А ведь Державин предвидел, что в грядущей войне веское слово скажут крестьяне:
Не зря на ветреных французов, Что мнили ровны быть царям, И, не подняв их вздорных грузов, Спустилися в навоз к скотам, И днесь, как звери, с рёвом, с воем Пьют кровь немецкую разбоем, Мечтав, и Русь что мишура; Но вы не трусы ведь, ребята, Штыками ваша грудь рогата; В милицьи гаркните: ура!Кто ещё мог так гаркнуть в стихах? Это не слащавая пастушеская идиллия, здесь «Русью пахнет», и хотя Державин простодушно называет своих крестьян «рабами», он (в отличие от многих бар) не вполне отчуждён от их общинного братства. Державин научился в простонародном стиле обращаться к «ребятам».
Так
Державин несколько раз величал Кутузова «спасителем Отечества». Трудно определить, кто первым так назвал старого полководца. В 1814 году Гаврила Романович поменял к лучшему и мнение об императоре. Ведь Александр проявил, говоря словами Ломоносова, «благородную упрямку», сломил Бонапарта, не спасовал, не поколебался, встретив ожесточённое сопротивление в 1813-м и 1814-м.
Освободительный поход в Германию русская армия начала под командованием Кутузова. Он заболел, простудившись по пути в Саксонию. Михаил Илларионович был осторожным стратегом, никогда не рисковал судьбами армии, подчас не успевал за противником. Но личной храбрости ему было не занимать, и даже в преклонном возрасте тучный князь Смоленский был лихим наездником. Верхом, в лёгком плаще скакал он вместе с армией прохладными ночами — и подхватил хворь, ставшую для него смертельной. Забальзамированное тело военного вождя везли из Бунцлау в Петербург.
Старик Кутузов был младше Державина. Ещё один герой, которого поэту довелось пережить! Родилось стихотворение, которое, увы, не вышло в свет:
Когда в виду ты всей вселенны Наполеона посрамил, Языки одолел сгущенны, Защитником полсвета был; Когда тебе судьбы предвечны Ум дали — троны царств сберечь, Трофеи заслужить сердечны, Усилить Александров меч… «…» Се мать твоя, Россия, — зри — Ко гробу руки простирает, Ожившая тобой, рыдает, И плачут о тебе цари!Вполне внятное, логичное стихотворение памяти полководца. А ведь это акростих! По первым буквам каждой строки можно прочесть: «Княз[ь] Кутузов Смоленской». Стихи получились вполне пристойные, несмотря на прокрустово ложе акростиха. К сожалению, современники Державина, оплакивавшие Кутузова, не читали этих стихов: они надолго остались в архиве поэта. Он предполагал опубликовать их вместе с продолжением трактата «О лирической поэзии» и представить на заседании «Беседы…». Не сложилось.
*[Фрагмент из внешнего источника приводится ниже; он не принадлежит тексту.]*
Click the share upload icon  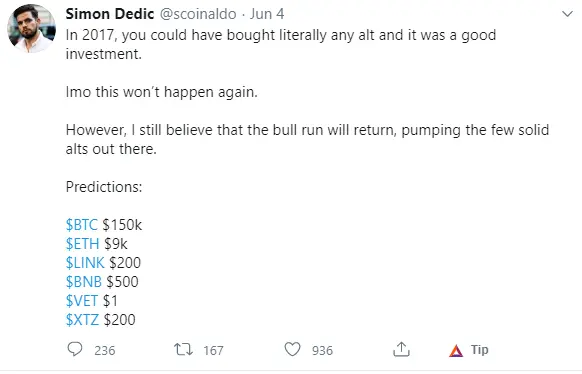[x=401, y=349]
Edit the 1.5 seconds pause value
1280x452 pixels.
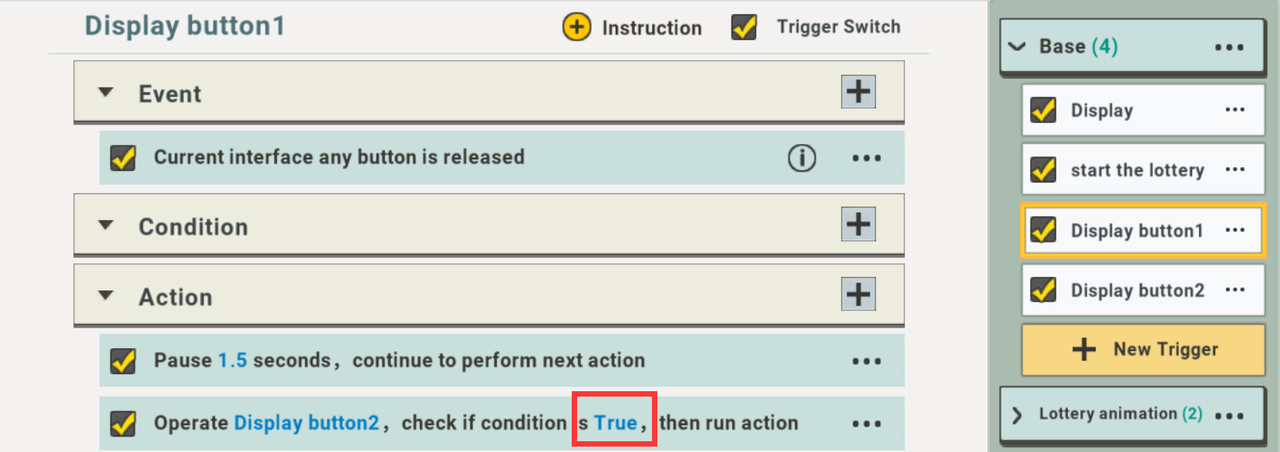pyautogui.click(x=232, y=361)
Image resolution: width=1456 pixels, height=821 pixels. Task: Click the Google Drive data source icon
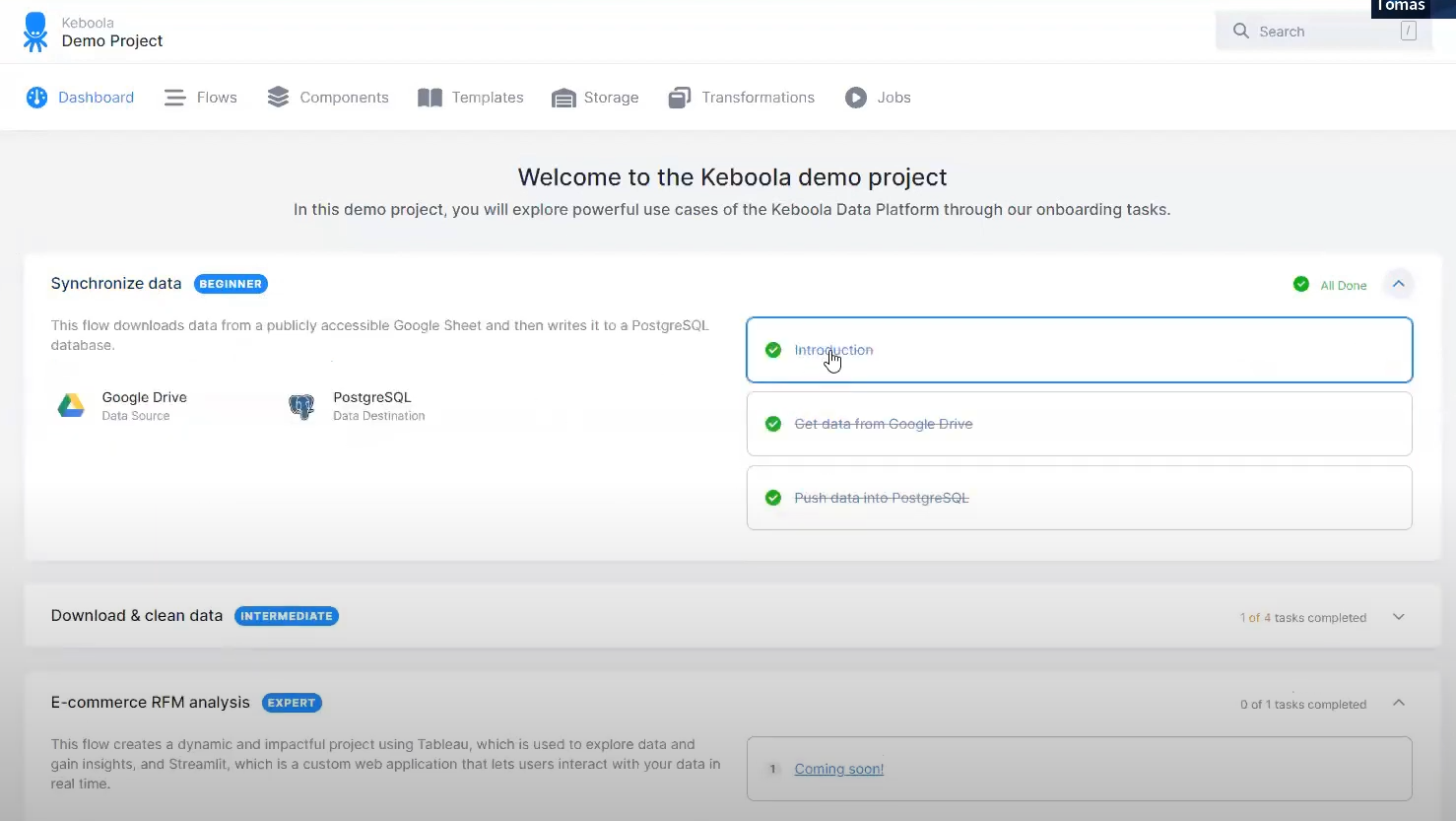(x=70, y=405)
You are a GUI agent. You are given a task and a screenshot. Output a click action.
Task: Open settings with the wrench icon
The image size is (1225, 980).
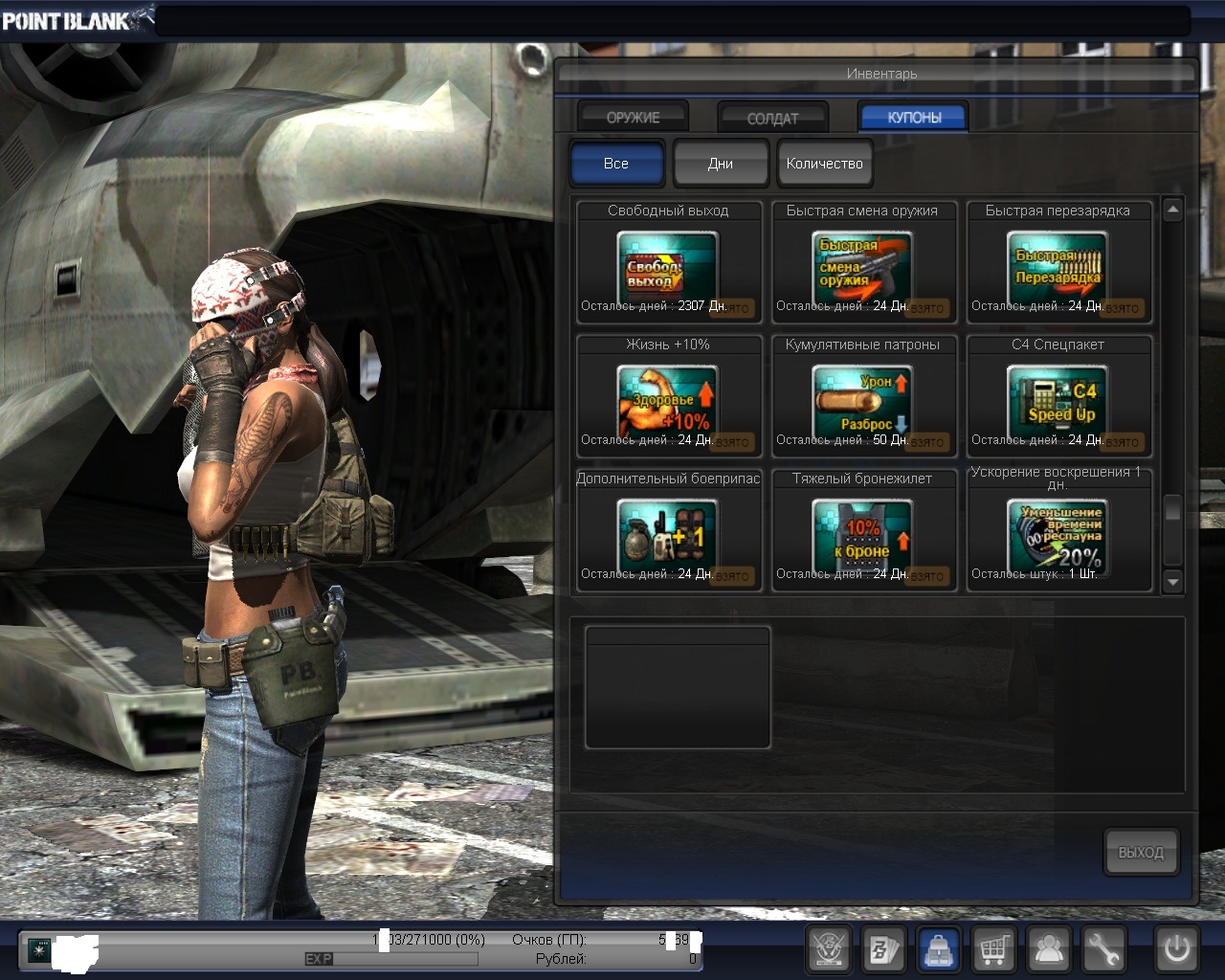click(x=1103, y=950)
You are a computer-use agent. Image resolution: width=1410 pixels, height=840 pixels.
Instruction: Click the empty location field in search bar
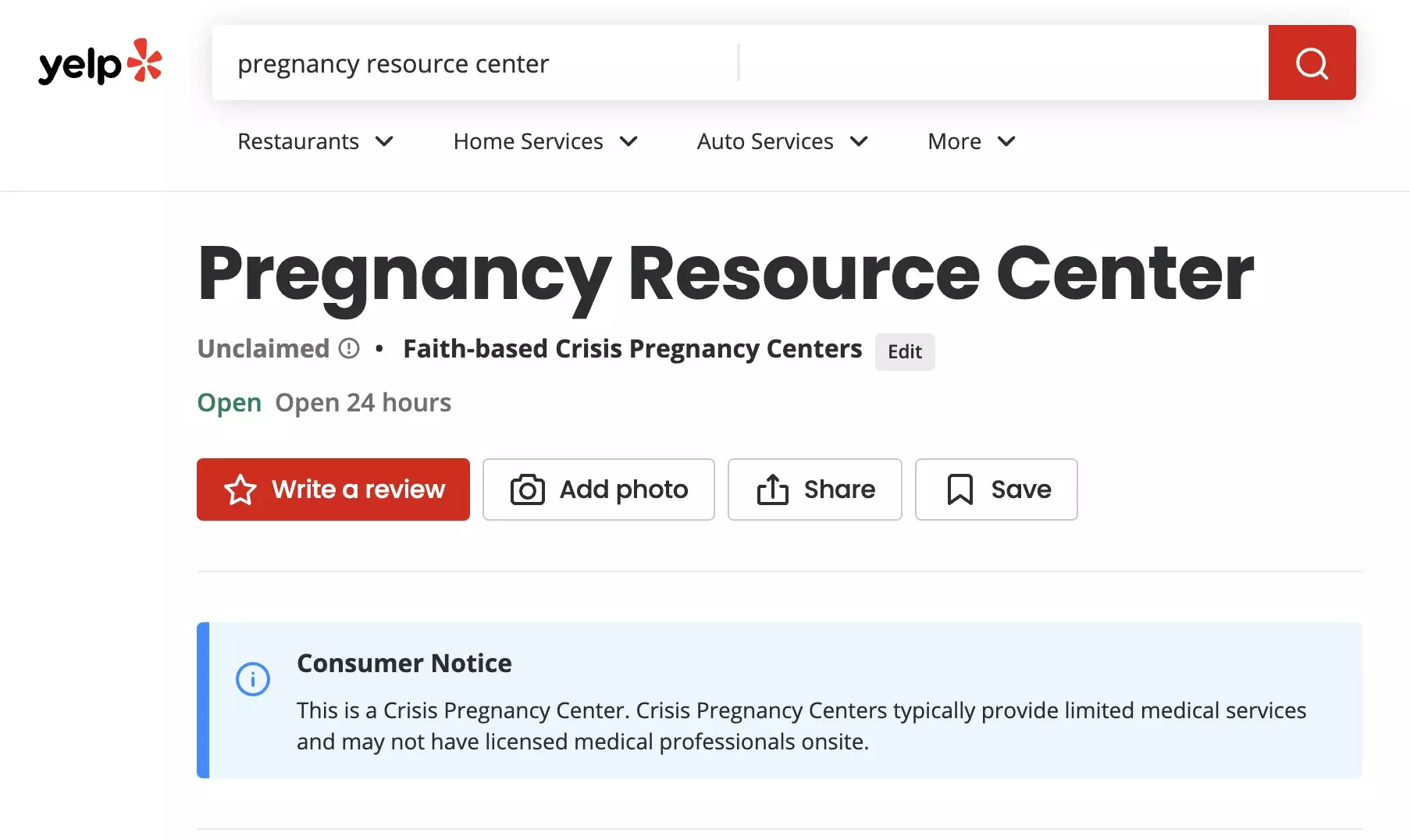pyautogui.click(x=1003, y=62)
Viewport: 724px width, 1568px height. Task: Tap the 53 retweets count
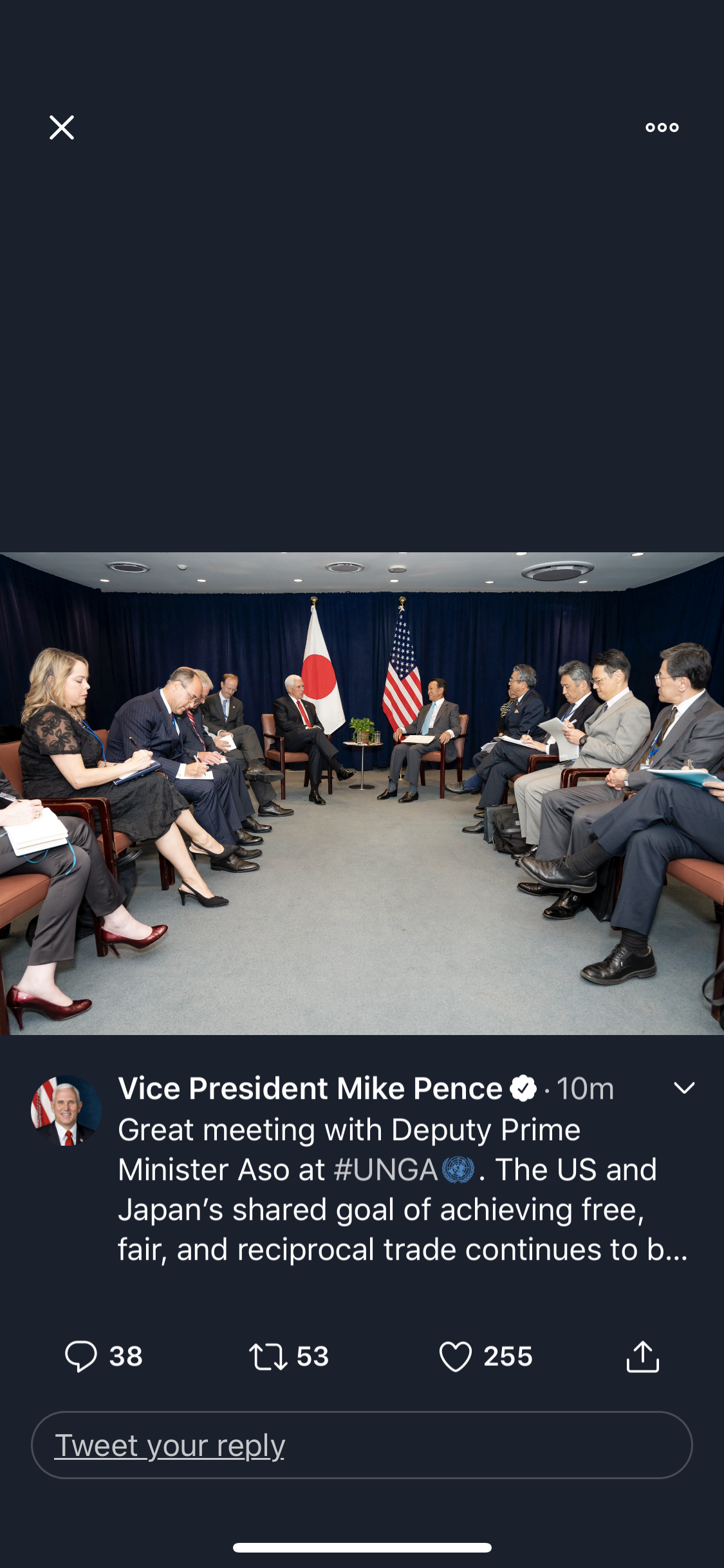(x=313, y=1356)
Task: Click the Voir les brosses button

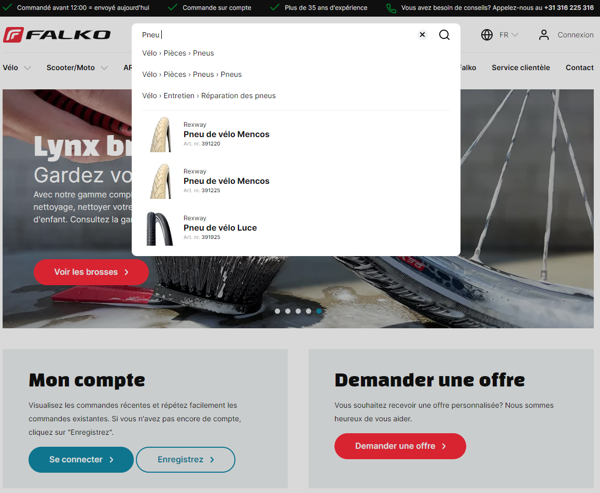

Новости из Парижа стали для Державина отдушиной старости. Он терял силы, но преодолевал уныние: Россия не погибла, Россия не только изгнала врага, но и подмяла под себя всю Европу.
Конечно, русские должны были войти в Париж ещё в 1799-м, если не раньше. Тогда и Москва бы уцелела, и Смоленск. Не из пустого честолюбия Суворов стремился уничтожить гиену в её колыбели! Но всё-таки русский царь сохранил империю и даже укрепил её влияние, показав Европе русское «сбойство»! Придворный и административный опыт уничтожает иллюзии: Державин не обольщался улыбками союзников: понимал, что сейчас начнётся борьба между победителями, война за Наполеоново наследство — хорошо, если только дипломатическая. Так оно и случилось — если бы Наполеон не бежал с Эльбы, если бы не потряс Европу стодневным пожаром.